Almost correct, but I think you mixed up the workers here. Since we have a
single-threaded workqueue B will always run only once A has started. So if
A has consumed the 2nd vblank already (because it got delayed for some
reason), then it's worker B which will observe crc_pending == false
(because A has already taken care of that).

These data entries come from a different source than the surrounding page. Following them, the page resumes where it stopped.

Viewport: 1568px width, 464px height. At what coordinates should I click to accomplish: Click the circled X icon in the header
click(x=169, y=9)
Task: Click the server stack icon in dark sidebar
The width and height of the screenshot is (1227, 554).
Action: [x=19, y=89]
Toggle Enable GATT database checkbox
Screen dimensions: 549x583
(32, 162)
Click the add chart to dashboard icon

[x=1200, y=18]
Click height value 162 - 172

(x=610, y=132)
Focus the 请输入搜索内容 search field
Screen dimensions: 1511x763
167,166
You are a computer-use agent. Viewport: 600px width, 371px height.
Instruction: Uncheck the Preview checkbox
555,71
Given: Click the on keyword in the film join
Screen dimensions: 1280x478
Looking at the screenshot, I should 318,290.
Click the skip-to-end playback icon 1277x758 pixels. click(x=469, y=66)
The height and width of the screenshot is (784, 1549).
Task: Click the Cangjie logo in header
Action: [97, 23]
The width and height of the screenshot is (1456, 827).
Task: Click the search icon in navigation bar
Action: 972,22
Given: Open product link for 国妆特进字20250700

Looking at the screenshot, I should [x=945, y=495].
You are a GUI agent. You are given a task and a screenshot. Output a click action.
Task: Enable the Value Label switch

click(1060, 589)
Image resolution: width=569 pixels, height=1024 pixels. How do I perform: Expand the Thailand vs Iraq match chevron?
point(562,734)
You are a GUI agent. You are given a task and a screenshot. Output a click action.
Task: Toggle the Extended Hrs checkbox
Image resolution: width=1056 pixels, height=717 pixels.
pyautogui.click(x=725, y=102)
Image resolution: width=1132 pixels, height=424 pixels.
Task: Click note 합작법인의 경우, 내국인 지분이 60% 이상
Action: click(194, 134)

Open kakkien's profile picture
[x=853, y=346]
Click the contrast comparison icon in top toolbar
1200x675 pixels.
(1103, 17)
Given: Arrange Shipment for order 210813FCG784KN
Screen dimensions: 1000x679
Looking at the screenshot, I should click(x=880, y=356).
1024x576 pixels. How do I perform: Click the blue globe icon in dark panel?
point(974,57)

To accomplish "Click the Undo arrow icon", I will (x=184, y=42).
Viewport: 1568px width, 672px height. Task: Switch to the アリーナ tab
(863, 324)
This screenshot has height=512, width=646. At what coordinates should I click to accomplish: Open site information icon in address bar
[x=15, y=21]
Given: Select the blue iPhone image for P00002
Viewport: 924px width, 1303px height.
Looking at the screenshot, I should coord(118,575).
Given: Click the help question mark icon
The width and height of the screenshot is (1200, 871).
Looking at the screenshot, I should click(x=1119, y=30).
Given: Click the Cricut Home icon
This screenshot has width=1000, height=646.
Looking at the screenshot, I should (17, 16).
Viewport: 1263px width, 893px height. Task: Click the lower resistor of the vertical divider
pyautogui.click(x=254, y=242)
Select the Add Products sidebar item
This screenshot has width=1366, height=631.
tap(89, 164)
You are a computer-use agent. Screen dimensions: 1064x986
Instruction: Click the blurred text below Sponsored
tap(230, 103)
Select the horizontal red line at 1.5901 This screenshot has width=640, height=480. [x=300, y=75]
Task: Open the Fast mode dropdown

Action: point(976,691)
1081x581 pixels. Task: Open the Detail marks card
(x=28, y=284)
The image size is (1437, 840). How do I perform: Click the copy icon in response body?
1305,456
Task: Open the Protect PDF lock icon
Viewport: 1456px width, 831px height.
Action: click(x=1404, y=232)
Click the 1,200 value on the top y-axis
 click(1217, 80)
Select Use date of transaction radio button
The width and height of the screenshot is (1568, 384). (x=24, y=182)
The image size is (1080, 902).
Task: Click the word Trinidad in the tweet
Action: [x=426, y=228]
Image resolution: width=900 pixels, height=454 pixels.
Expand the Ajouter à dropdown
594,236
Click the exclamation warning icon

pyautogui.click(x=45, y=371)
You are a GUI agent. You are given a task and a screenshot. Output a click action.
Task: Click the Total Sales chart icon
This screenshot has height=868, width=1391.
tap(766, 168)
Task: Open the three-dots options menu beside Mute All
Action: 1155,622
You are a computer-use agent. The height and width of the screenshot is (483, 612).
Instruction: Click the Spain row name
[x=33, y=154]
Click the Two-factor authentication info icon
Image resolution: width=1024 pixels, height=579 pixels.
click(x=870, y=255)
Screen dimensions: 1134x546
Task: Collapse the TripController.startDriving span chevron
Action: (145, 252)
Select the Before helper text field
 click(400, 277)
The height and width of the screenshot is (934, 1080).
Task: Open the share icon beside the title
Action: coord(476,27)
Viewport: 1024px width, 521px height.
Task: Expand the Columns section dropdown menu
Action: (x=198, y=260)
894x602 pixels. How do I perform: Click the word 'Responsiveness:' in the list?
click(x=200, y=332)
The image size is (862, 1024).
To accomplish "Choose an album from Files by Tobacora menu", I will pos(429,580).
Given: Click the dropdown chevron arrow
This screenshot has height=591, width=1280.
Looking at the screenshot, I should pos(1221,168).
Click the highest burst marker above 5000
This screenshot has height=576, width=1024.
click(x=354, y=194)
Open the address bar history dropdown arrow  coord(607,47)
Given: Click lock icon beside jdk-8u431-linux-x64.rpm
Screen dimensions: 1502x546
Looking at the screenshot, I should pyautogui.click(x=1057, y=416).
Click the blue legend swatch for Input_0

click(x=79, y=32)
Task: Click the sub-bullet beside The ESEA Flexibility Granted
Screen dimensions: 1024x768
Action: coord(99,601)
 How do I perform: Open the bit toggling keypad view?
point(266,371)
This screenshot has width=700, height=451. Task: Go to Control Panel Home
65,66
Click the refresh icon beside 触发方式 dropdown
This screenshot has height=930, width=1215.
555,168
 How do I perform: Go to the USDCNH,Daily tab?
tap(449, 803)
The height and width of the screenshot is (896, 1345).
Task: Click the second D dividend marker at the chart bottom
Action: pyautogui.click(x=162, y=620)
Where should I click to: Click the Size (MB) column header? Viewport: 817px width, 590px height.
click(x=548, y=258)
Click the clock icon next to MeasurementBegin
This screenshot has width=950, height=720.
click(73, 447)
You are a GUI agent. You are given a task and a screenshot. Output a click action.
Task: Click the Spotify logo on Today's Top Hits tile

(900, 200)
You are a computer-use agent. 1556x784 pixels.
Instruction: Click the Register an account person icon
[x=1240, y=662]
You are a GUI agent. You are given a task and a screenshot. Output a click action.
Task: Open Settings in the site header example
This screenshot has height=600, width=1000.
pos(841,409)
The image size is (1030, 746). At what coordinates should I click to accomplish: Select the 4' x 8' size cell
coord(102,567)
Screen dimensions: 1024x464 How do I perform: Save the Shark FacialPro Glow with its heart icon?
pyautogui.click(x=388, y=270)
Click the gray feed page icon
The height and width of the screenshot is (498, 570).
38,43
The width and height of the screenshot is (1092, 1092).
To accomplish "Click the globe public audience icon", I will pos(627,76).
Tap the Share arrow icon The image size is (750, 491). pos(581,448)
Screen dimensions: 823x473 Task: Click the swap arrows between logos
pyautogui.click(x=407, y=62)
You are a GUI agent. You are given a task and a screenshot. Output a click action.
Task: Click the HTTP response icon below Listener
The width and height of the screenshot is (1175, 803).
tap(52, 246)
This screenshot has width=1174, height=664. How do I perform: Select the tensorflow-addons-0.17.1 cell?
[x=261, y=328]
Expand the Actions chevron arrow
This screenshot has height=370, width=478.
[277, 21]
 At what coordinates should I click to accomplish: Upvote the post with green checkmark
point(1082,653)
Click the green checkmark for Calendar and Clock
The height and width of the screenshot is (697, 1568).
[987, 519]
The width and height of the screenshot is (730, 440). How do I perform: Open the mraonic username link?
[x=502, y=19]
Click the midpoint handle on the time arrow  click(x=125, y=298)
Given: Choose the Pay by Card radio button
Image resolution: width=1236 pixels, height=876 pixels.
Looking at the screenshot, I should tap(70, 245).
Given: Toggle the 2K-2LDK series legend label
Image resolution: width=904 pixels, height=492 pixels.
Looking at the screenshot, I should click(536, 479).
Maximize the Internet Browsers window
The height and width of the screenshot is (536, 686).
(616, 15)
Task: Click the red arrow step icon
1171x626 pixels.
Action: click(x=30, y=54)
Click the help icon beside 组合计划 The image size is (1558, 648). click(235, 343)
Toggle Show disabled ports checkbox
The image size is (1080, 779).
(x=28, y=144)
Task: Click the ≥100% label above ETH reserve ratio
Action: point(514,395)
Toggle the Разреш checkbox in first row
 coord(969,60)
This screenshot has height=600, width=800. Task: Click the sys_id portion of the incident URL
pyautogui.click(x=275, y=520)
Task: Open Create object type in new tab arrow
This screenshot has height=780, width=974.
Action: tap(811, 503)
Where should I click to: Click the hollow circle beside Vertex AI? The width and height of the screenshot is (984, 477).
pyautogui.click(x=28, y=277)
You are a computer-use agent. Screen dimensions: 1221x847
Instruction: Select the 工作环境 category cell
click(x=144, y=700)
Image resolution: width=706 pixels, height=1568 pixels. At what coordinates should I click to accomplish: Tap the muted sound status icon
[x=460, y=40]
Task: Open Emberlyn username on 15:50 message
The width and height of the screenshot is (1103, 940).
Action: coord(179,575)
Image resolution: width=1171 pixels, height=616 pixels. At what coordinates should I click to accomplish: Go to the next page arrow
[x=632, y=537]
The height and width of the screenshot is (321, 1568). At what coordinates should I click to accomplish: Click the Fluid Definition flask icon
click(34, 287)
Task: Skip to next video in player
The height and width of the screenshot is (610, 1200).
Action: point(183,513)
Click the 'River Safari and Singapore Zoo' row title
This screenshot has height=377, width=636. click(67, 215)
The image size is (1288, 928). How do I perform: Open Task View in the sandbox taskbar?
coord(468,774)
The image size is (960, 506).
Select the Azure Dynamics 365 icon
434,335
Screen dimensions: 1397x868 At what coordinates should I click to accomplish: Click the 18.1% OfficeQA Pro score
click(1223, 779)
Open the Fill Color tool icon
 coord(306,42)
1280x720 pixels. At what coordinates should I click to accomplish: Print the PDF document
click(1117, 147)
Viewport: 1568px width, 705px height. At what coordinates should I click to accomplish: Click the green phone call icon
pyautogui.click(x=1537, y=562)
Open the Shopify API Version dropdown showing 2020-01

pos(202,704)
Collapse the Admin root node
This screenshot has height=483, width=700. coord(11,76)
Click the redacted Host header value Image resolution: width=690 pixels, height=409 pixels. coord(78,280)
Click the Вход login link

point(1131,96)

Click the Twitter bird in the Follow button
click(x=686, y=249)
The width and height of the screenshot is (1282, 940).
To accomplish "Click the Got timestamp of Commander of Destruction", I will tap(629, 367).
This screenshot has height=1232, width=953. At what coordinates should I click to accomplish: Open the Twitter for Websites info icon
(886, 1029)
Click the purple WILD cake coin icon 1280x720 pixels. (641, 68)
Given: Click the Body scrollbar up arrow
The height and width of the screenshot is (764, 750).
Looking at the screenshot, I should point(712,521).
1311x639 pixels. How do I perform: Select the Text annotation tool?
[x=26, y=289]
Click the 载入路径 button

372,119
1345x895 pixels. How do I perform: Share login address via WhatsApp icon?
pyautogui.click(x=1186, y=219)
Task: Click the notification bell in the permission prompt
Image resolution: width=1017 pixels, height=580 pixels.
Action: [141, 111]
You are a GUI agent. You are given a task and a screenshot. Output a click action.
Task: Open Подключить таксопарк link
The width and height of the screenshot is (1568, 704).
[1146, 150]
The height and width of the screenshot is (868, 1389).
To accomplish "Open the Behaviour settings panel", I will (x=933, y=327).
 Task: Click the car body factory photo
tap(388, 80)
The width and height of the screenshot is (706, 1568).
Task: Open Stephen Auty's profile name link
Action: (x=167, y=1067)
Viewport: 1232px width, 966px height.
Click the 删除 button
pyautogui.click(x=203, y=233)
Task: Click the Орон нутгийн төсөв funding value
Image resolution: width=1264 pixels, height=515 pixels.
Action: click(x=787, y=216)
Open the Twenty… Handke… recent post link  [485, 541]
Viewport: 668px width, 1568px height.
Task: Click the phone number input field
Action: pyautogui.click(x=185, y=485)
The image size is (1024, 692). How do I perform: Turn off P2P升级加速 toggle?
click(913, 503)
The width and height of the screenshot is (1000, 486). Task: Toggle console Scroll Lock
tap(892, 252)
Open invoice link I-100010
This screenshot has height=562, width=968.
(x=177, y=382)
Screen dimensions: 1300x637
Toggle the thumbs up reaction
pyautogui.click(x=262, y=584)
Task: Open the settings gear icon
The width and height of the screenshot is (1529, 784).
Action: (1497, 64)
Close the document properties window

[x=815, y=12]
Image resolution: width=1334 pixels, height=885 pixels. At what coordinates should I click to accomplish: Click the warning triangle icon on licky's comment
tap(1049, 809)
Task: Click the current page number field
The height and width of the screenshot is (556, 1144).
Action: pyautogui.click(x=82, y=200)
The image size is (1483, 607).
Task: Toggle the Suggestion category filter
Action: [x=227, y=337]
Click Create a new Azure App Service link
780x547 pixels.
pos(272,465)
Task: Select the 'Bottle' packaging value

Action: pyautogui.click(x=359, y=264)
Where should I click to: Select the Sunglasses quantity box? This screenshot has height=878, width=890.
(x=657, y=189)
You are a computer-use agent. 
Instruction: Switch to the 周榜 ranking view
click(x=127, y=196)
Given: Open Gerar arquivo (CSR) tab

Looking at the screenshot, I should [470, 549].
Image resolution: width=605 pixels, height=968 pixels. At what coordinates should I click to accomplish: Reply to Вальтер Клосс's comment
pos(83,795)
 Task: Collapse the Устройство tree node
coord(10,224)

So in a way there's an additional event per worker that you need to
incorporate into your scenarios (and this means there's going to be a few
more variants). You alsready have two:

- spin_lock critical section in vkms_vblank_simulate, which also
  (re)queues the work. In your diagram that's represented with a '+'

- the worker finishes and has uploaded the crc, in your diagramm that's a
  '*'

What's missing is when exactly the worker starts, and more precisely, the
spinlock protected critical section where the work reads frame_start/end.
That's the thing which can race in interesting ways with the vblank
handler.

But looking at your diagrams and explanations I think you're getting the
hang of thinking through race conditions.

btw another interesting exercise for thinking these through:
- write up the critical steps of the functions you want to analyze
- cut them up into pieces (number them so there's no chaos)
- put them on the table as columns (each column represents a cpu or thread
  doing stuff)
- then try to make gaps and interleave execution in interesting ways, and
  try to figure out whether everything is still computed correctly.

Like in your diagram you might need a few copies of the functions to
really make things fun. For me being able to quickly move around how code
is executed and even play out extreme scenarios (like "what happens if the
entire worker is executed between these two instructions over there" -
this is possible with preemption and the linux scheduler running something
else) helps a lot for understanding this.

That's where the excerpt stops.